そう、如何なる動作でもだ。だからこそアニマリアはリュカオーンが動くことはあり得ないと確信していたし、SF-Zooのクランメンバーもまた、好き勝手にスクリーンショットなどを撮影している。
(ふふ、一番最初に触ることができるのはリーダー特権ね)
無論当初の目的も忘れてはいない。思う存分に触った後には全員がかりで攻撃を加えて条件を満たし、ラビッツへと再び向かうのだ。
あの時は異邦人故に追放処分という残念な結果となってしまったが、今度は違う。遠目に自身らを見るあのプレイヤーが頻繁にラビッツへと向かっていることは突き止めている。
異邦人としてではなく、住人として、思う存分にヴォーパルバニーを愛でるのだ。
(思う存分に触ったらクリティカルを百回………え?)
目が合った、アニマリアはそう確信した。
リュカオーンは一切動いていない、そう文字通りピクリとも動いていない。
まるでプレイヤーが操作していない空っぽのアバターのように、命のない人形のように。その黄金の眼はただどこでもない虚空を見つめており、そこに生物らしさのカケラも感じることはなかった。
無論その眼はアニマリアなど見てはいない、であれば誰がアニマリアを見ているのか。
(夜が、私を見ている……?)
そこには何もない。システム的に可視化された薄暗闇と、古城骸のフィールドが広がっているだけ。

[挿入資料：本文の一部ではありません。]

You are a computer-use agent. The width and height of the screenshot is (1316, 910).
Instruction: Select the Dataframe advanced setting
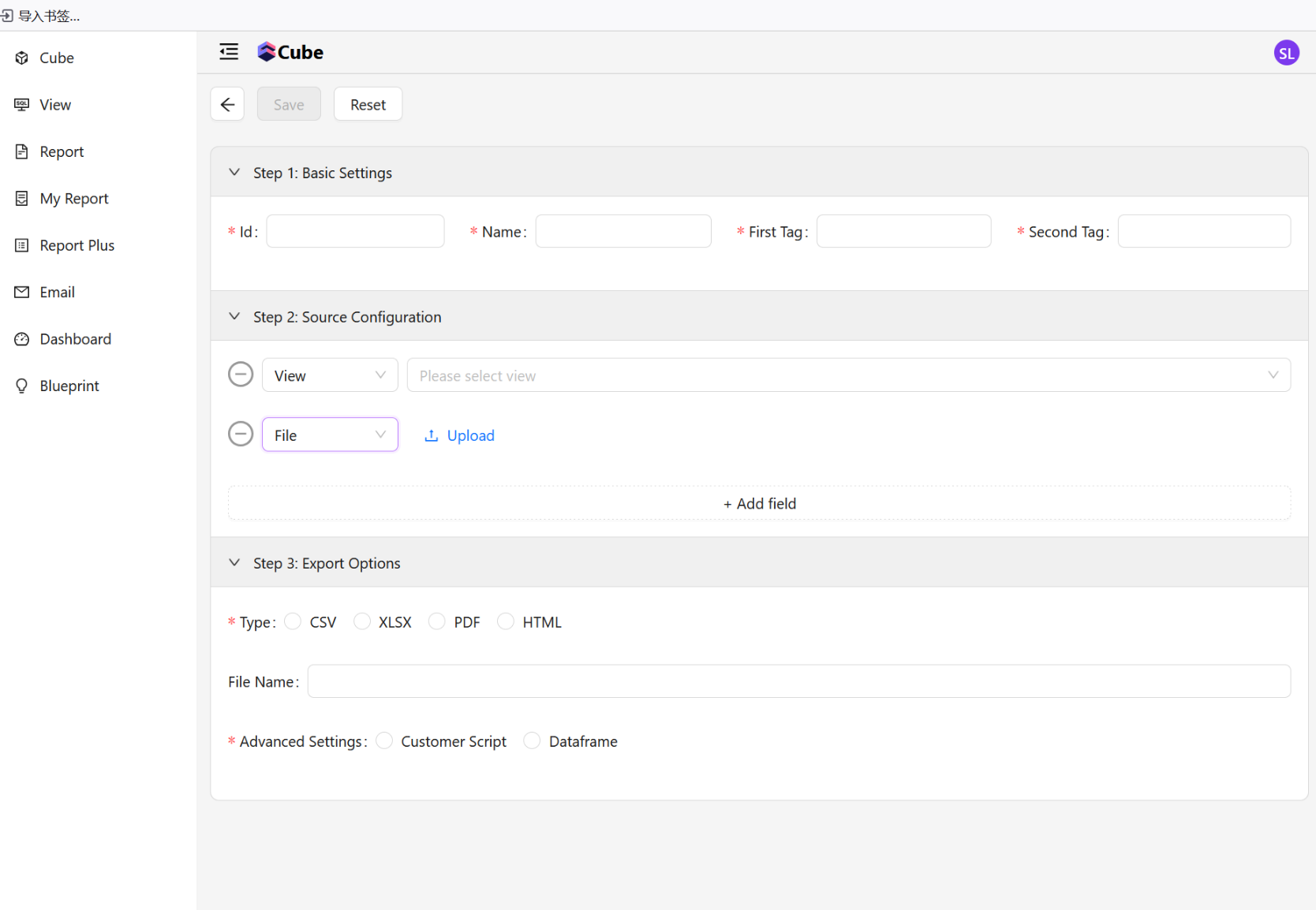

だが確かにアニマリアはそこに視線を見た。ここにはいない、だがここにいる。そしてその視線は間違いなくアニマリアを見つめている。
「…………まさか」
黒く、暗く、深黒の闇夜に見えざる眼差し。その不可視の視線から発せられる強烈な意思は、アニマリアを……「獲物」を一点に見据えている。
アニマリアはその瞬間に気付く。
夜襲のリュカオーンとは、全エリアにランダムで現れる影より出でし狼の正体とは。
違う、順番が逆だ。
─────狼が作った影とは……!
答えにたどり着きかけた次の瞬間、アニマリアは真横からの凄まじい衝撃と共に明らかに物理法則を無視した動きで宙へと持ち上げられた。
シャングリラ・フロンティアにおいてダメージは痺れや感覚の鈍さで表現される。故に、一切の感覚が消失する程のダメージとは一体如何なるものか。
「ひっ……!」
傍目より見れば質の低いCGのような不自然な動き、本人からすれば何かに「噛まれて」「咥え上げられた」現状、アニマリアはそこにいてそこにいない「それ」を実体的に知覚する。
(噛まれ……力、強くなって……食べられる!?)
動物とは可愛らしく、雄々しく、人と違うからこそ愛おしい。
だから違う、知らない、これはそうじゃない。
動物とは自分が愛でて向こうが愛でられるもので、これでは、これでは。
「やだ、助け……」
恐らく一般的な日本人であれば一生味わうことのない捕食者に食われる被捕食者の経験。
捕食モーションという全Mobの中でも中々見かけない屈指の「エグさ」を誇る攻撃によって、アニマリアのアバターは一撃で粉砕された。
「うわぁ……」
年齢対象と表現的な問題で早い段階からポリゴン化していたものの、確かにアニマリアが逆海老反りにへし折れる瞬間を見てしまった俺は背筋に走った悪寒を振り払う。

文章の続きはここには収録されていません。